PAGE EXTRACT:
▼▼▼

Music roundup for Nov. 7-13, 2013
Blind Boys of Alabama at 7 p.m. Friday, Nov. 8, The Pabst Theater, 144 E. Wells St., Milwaukee. With My Brightest Diamond. Tickets: $32.50. Call 414-286-3663.
Blind Boys of Alabama are a gospel institution. Led by founding member Jimmy Carter, the 74-year-old group boasts an overwhelming list of accolades and accomplishments, accompanied by genuine humility.
Carter continues the Blind Boys' tradition of delivering classic gospel music with an uplifting message. He and Clarence Fountain, who tours as his health allows, are the only original members left in the group, which started in 1939 at the Alabama Institute for the Blind.
Current member Ricky McKinnie, who is also blind, said Blind Boys of Alabama have a message to share. “Our disability doesn't have to be a handicap,” he said. “It's not about what you can't do. It's about what you do. And what we do is sing good gospel music.”

▲▲▲

TASK REQUIREMENTS:
Retype the music roundup word for word, with nothing left out or changed.

INPUT DATA:
▼▼▼

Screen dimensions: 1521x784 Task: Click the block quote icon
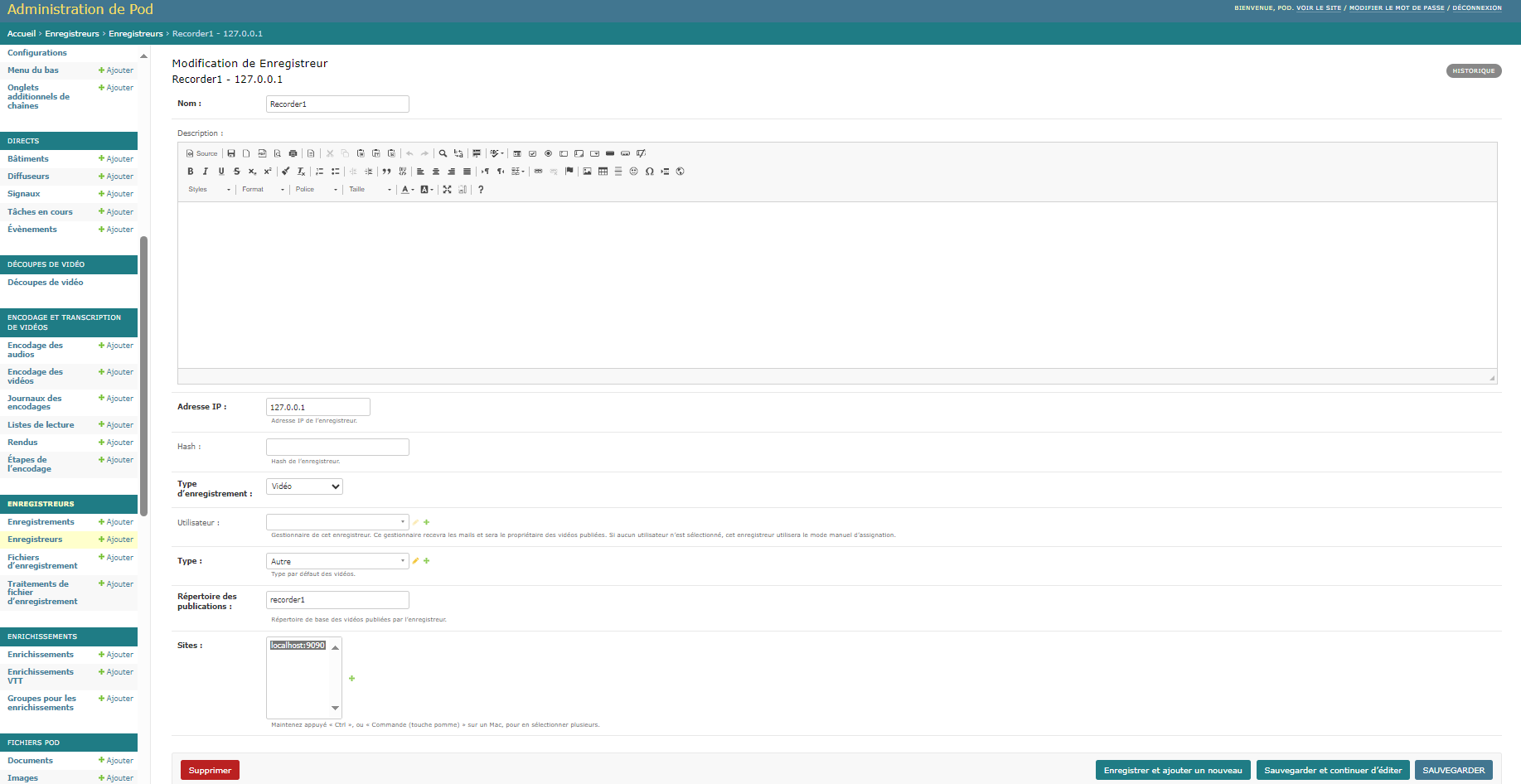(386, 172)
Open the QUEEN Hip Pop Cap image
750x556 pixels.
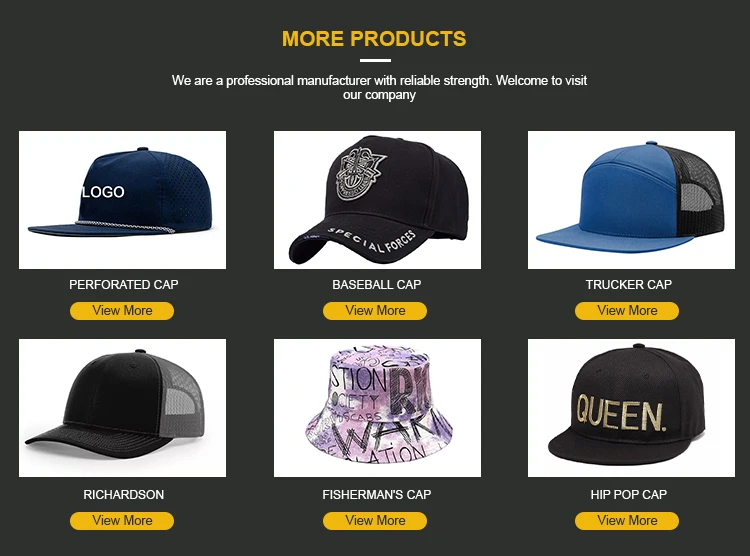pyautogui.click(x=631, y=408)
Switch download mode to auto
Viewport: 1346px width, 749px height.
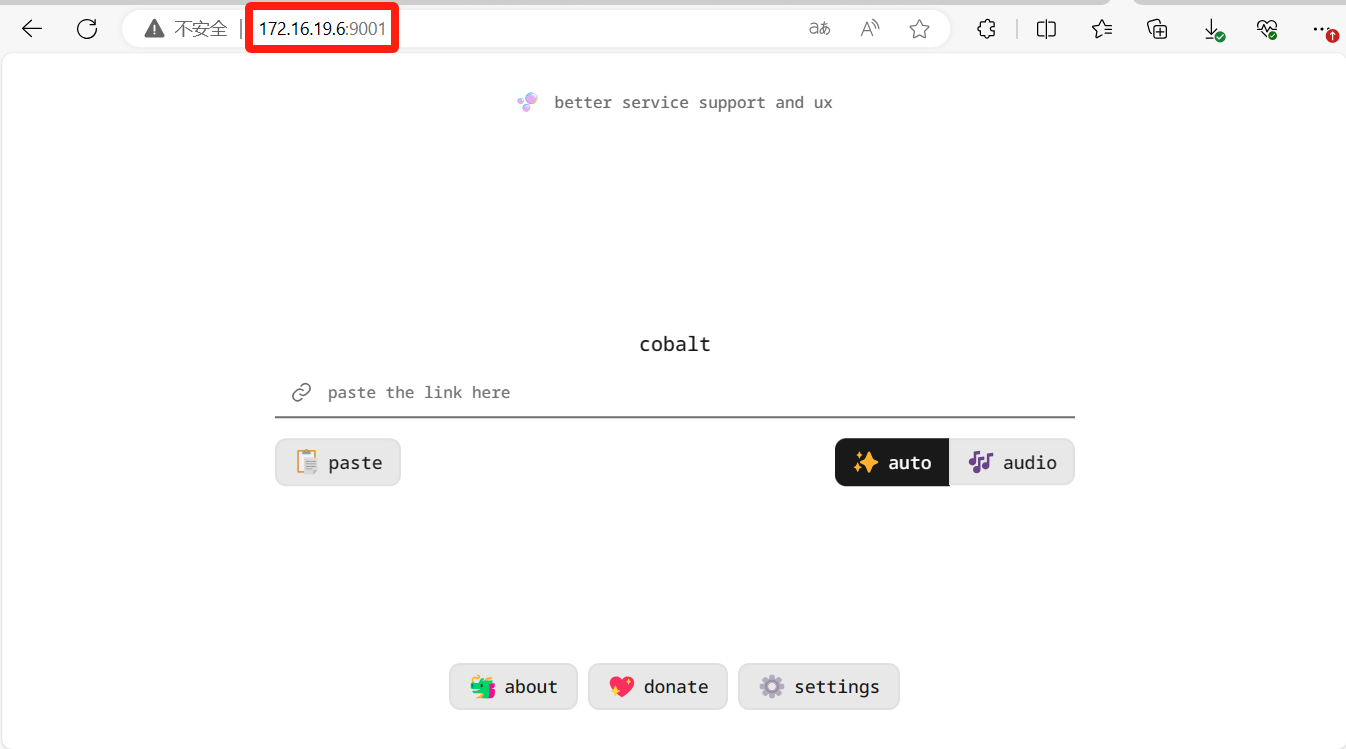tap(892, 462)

▲▲▲
▼▼▼

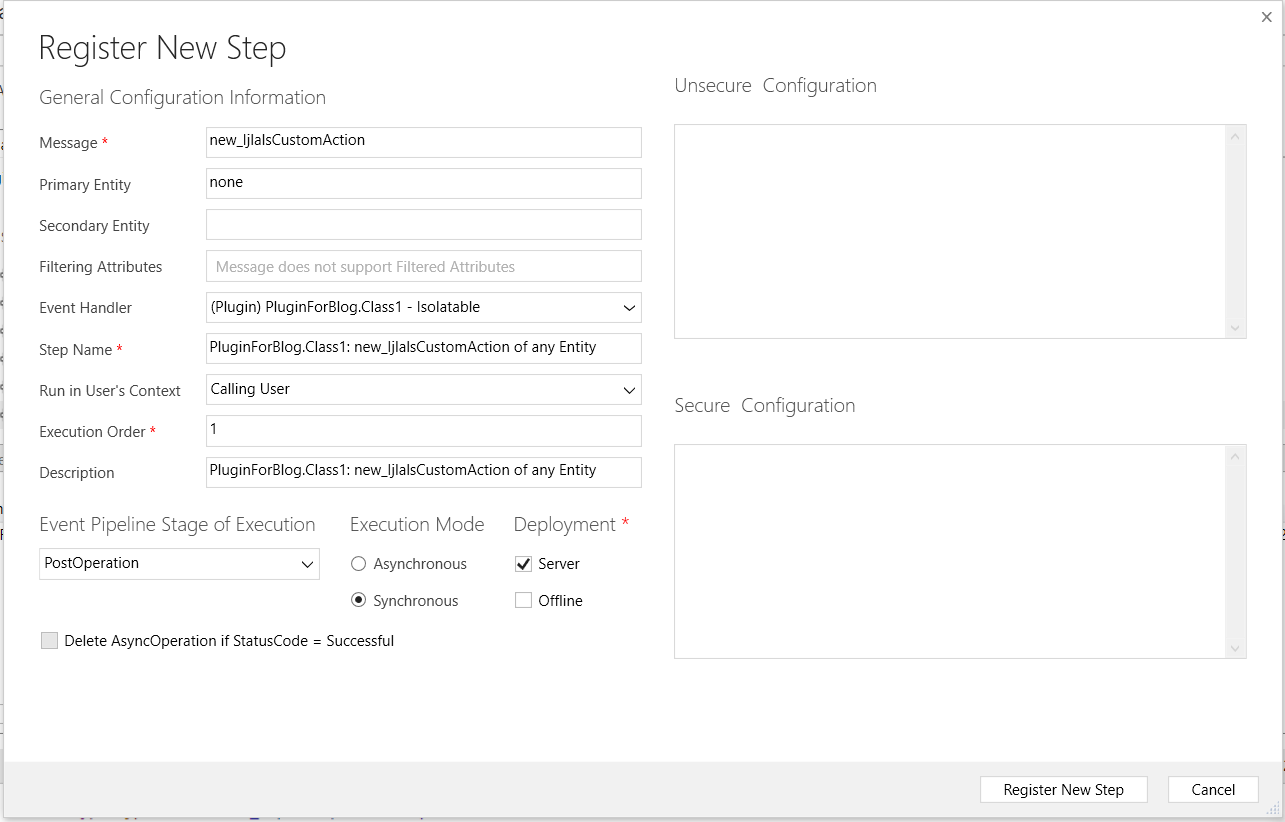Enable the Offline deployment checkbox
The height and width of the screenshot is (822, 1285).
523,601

▲▲▲

SOLUTION FOR THIS PROBLEM:
Music roundup for Nov. 7-13, 2013
Blind Boys of Alabama at 7 p.m. Friday, Nov. 8, The Pabst Theater, 144 E. Wells St., Milwaukee. With My Brightest Diamond. Tickets: $32.50. Call 414-286-3663.
Blind Boys of Alabama are a gospel institution. Led by founding member Jimmy Carter, the 74-year-old group boasts an overwhelming list of accolades and accomplishments, accompanied by genuine humility.
Carter continues the Blind Boys' tradition of delivering classic gospel music with an uplifting message. He and Clarence Fountain, who tours as his health allows, are the only original members left in the group, which started in 1939 at the Alabama Institute for the Blind.
Current member Ricky McKinnie, who is also blind, said Blind Boys of Alabama have a message to share. “Our disability doesn't have to be a handicap,” he said. “It's not about what you can't do. It's about what you do. And what we do is sing good gospel music.”